[Excerpt from a data file]
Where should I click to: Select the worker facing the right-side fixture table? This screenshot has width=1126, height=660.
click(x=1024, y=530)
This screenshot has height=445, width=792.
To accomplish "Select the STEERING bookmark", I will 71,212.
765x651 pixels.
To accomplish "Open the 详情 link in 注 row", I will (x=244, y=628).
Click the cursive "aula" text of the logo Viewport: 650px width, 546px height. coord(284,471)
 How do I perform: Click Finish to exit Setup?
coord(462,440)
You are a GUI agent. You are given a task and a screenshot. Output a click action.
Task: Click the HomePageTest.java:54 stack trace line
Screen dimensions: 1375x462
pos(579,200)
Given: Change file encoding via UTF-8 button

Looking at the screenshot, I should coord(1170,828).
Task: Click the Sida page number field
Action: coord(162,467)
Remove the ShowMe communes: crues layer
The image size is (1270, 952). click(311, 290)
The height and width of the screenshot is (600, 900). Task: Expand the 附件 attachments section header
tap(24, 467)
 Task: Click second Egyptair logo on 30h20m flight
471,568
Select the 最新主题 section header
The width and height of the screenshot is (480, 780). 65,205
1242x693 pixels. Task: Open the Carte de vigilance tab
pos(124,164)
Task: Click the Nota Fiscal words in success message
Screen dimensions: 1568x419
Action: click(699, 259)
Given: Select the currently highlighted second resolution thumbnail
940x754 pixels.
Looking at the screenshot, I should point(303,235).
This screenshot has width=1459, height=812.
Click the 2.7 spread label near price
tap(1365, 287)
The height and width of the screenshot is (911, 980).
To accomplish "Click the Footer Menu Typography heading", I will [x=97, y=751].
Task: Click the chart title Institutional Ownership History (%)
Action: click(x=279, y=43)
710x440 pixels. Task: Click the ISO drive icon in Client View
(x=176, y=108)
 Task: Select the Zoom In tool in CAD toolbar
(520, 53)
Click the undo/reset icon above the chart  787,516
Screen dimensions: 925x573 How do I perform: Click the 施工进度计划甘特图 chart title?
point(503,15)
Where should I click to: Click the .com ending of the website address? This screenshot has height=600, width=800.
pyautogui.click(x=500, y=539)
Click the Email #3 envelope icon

• Set problem: Please write out everything from the line containing "This screenshot has height=445, width=792." down to the line containing "will (x=244, y=628)." as a numbered list, leaving out any blank lines.

• Response to the task:
1. This screenshot has height=445, width=792.
2. To accomplish "Select the STEERING bookmark", I will 71,212.
3. 765x651 pixels.
4. To accomplish "Open the 详情 link in 注 row", I will (x=244, y=628).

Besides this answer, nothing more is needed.